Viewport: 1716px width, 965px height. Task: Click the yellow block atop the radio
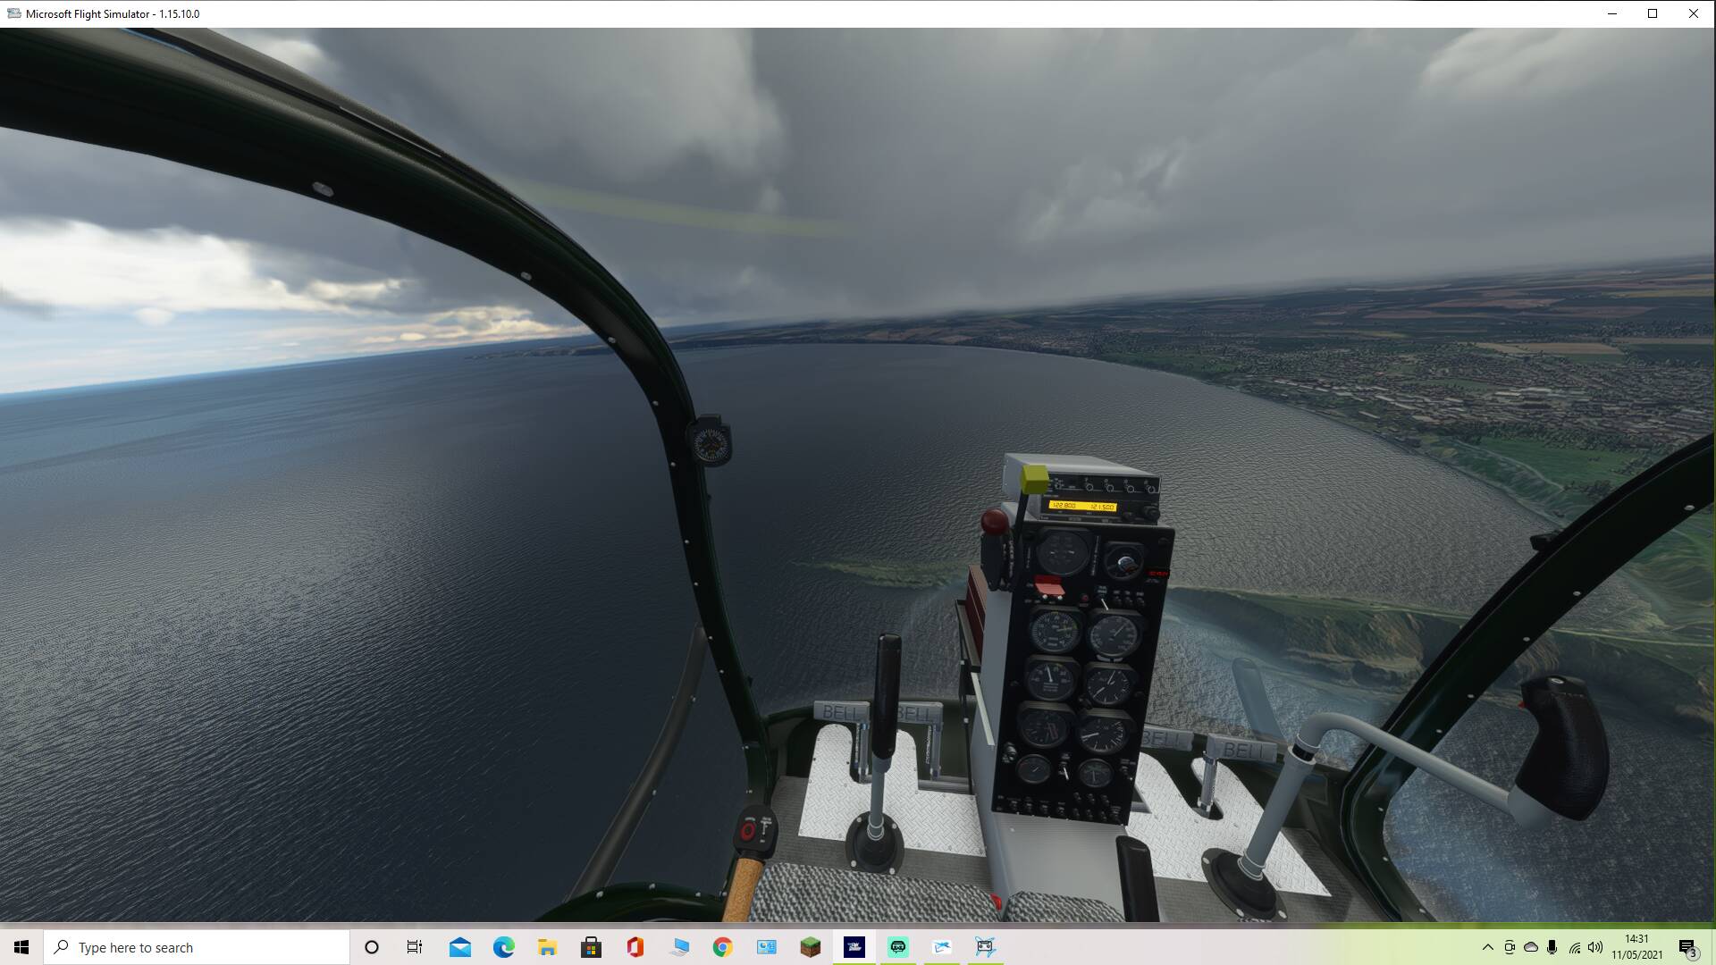pyautogui.click(x=1034, y=478)
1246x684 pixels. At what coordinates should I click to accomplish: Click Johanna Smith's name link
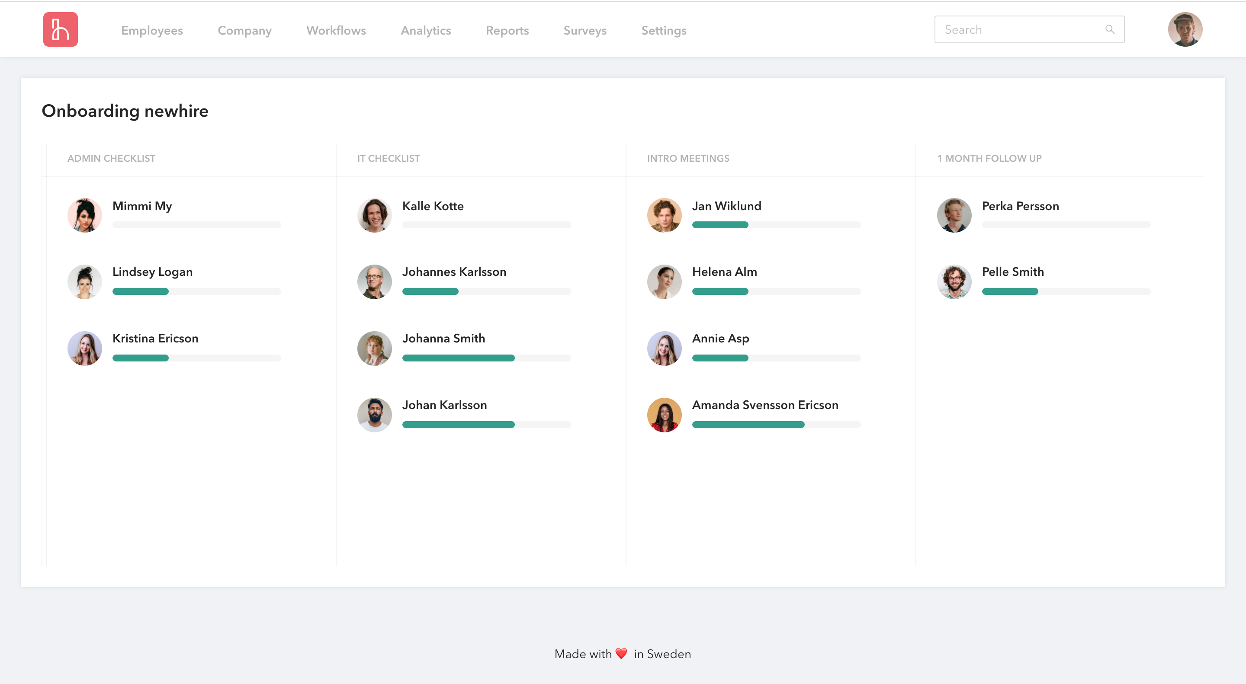[444, 338]
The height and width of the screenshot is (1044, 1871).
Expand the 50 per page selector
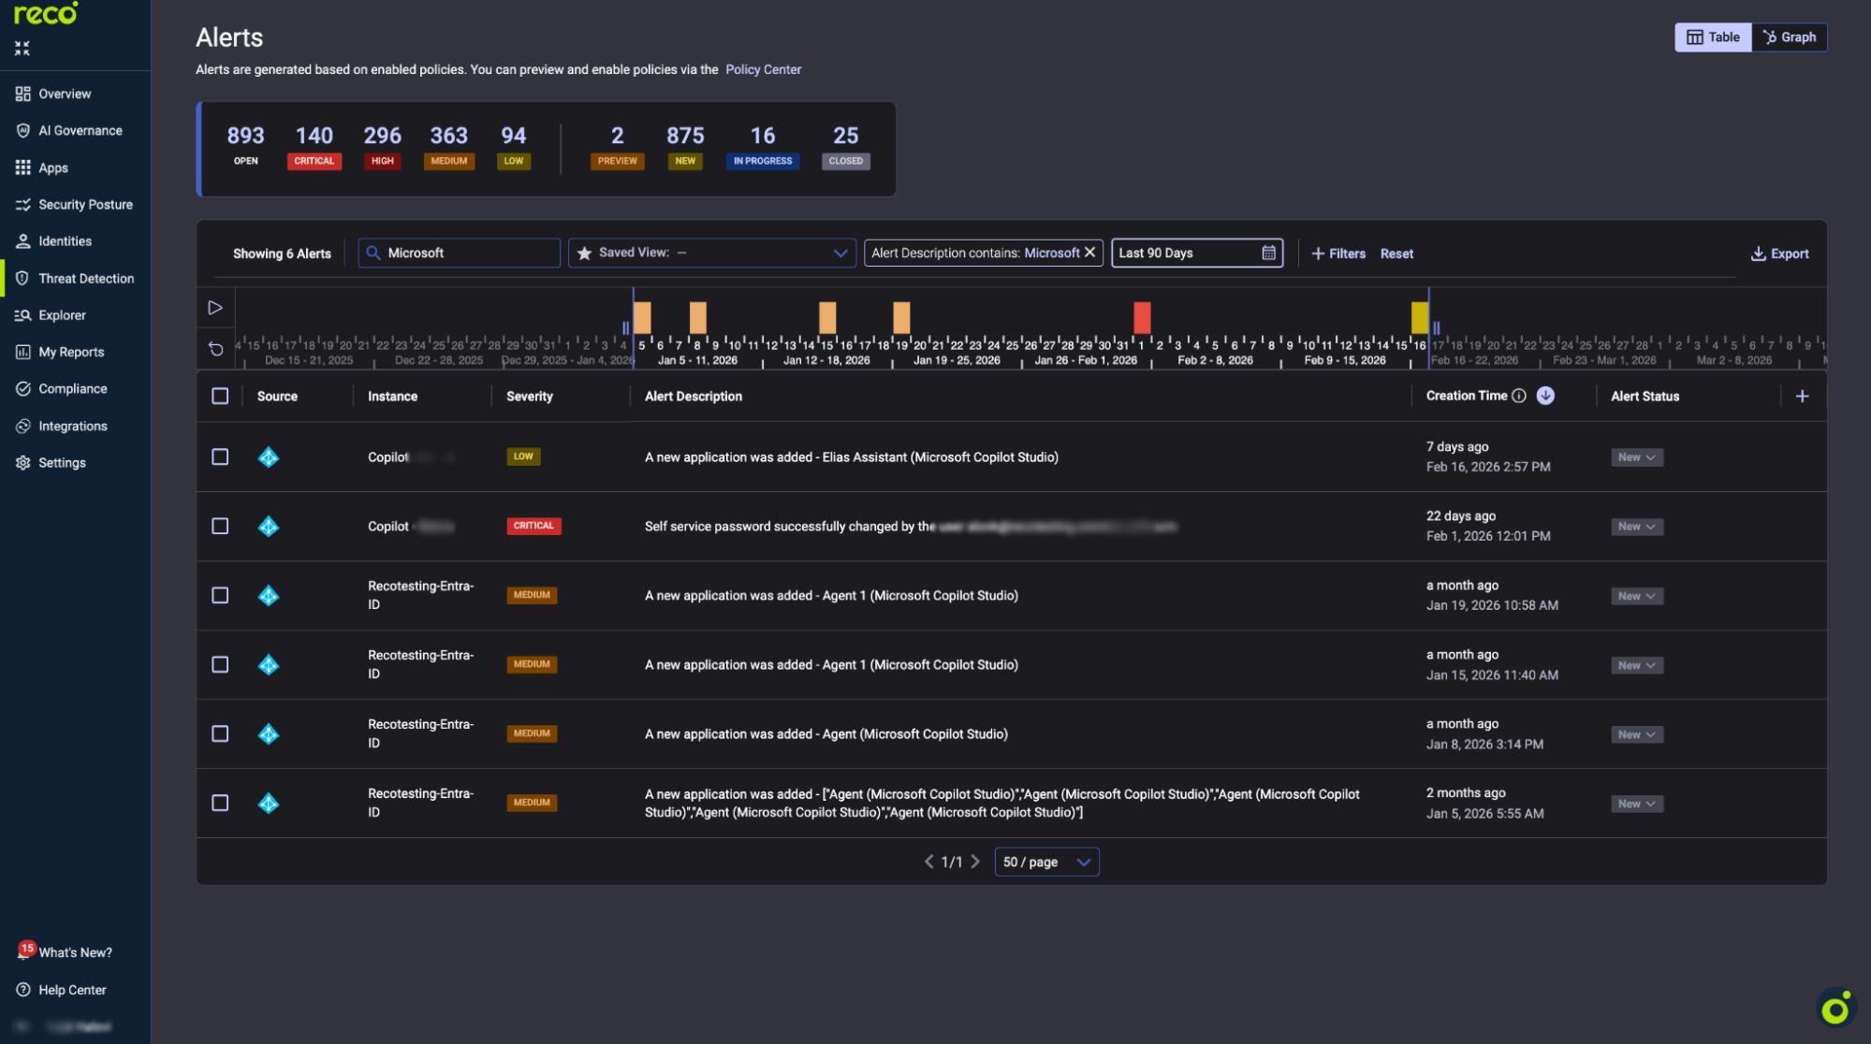tap(1045, 862)
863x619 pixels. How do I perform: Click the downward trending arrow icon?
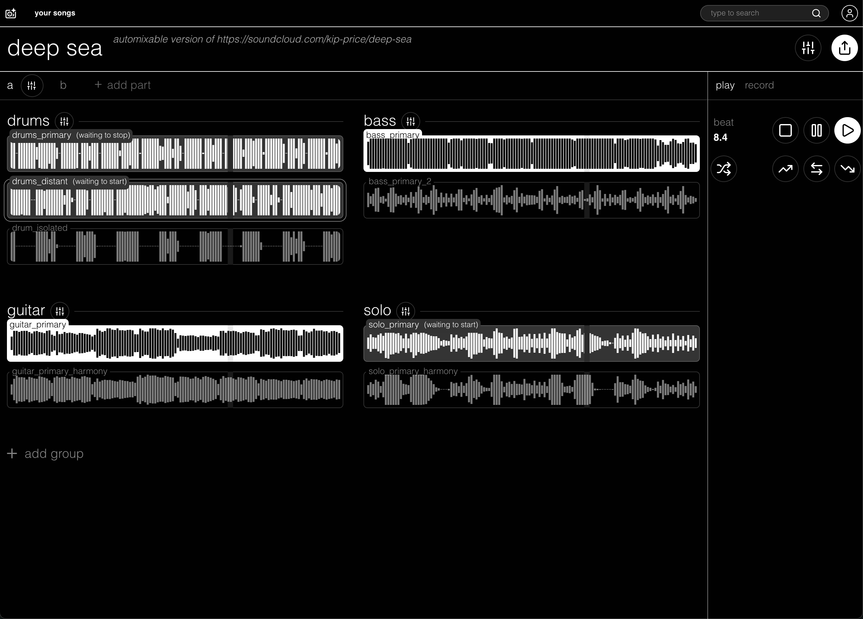(x=847, y=169)
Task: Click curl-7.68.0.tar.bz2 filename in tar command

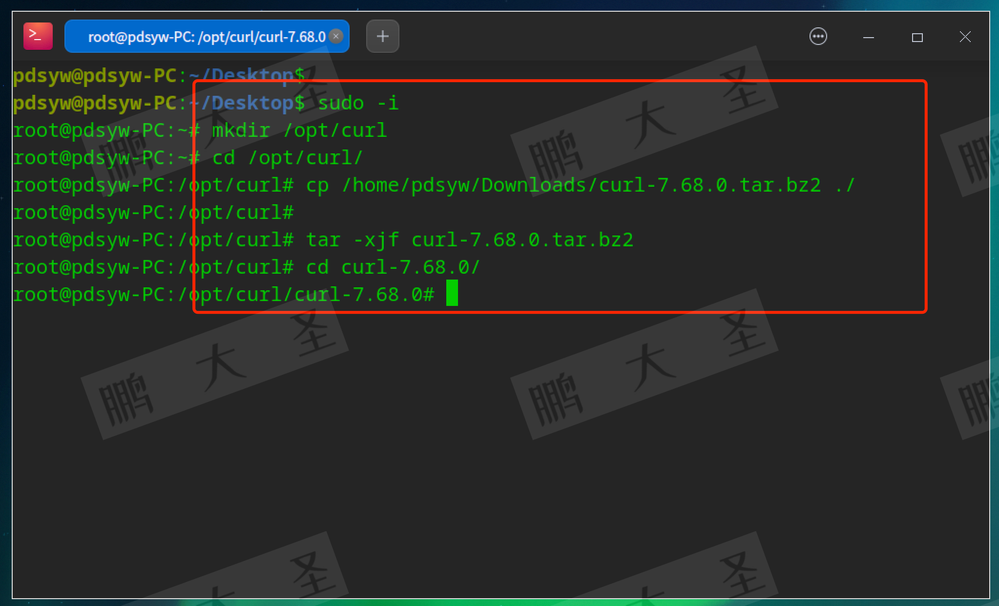Action: point(522,240)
+---+
Images are to be left out when the records above are written out again exactly.

Viewport: 1716px width, 965px height. Task: Click the yellow block atop the radio
pyautogui.click(x=1034, y=478)
1246x684 pixels. At what coordinates should I click to accomplish: Click Johanna Smith's name link
[444, 338]
The height and width of the screenshot is (1044, 1871).
Expand the 50 per page selector
tap(1045, 862)
863x619 pixels. How do I perform: Click the downward trending arrow icon?
(x=847, y=169)
Task: Click curl-7.68.0.tar.bz2 filename in tar command

Action: point(522,240)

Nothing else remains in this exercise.